A simple solution whose expected running time is polynomial is the following. Discard $2^n$ (and possibly also $2^n-1$) from $[1,2^n]$ so that the number of remaining integers is divisible by $3$ so we can take $\bmod 3$ of the generated integer. If we get a discarded number, we generate another number, until we get a non-discarded one.

But what if we want to terminate surely in polynomial time? Because of divisibility issues, the problem becomes unsolvable. However, I wonder if we can solve the following.

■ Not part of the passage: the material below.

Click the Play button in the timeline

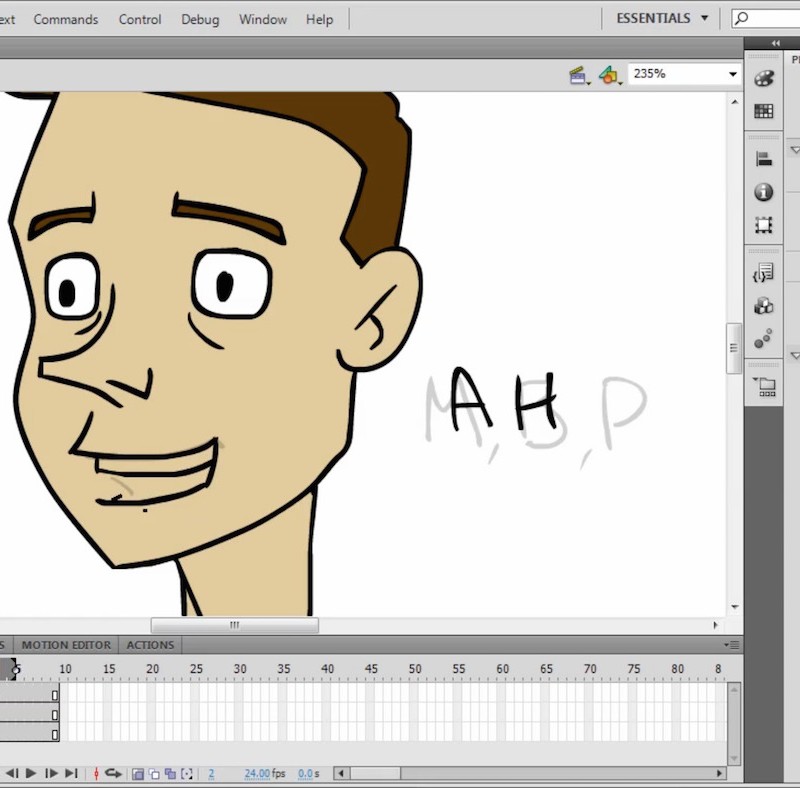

Suppose we can generate integers uniformly random from $[1,2^n]$ and we are given a computationally hard problem. Our goal is to output an integer uniformly random from [1,3] or solve the hard problem.

Here the hard problem can be factoring an integer, solving a SAT instance or anything similar. For example, we can decode a one-way permutation $f$ as follows, if we are given some $f(x)$ (and supposing $n$ is even): If for our random string $f(r)<f(x)$, then take $f(r) \bmod 3$, if $f(r)>f(x)$, then take $f(r)-1\bmod 3$. Finally, if $f(r)=f(x)$, then we are done, as $r=x$. (If $n$ is odd, then something similar works, just we also have to check if $f(r+1)=f(x)$ and subtract $2$ if $f(r)>f(x)$.)

Summary of answers. Emil Jeřábek has shown that unless we can generate perfectly uniformly, we can solve any single-valued search problem from TFNP, and also from PPA-3. On the other hand, daniello has shown that we cannot solve NP-complete problems the above way, unless NP=co-NP.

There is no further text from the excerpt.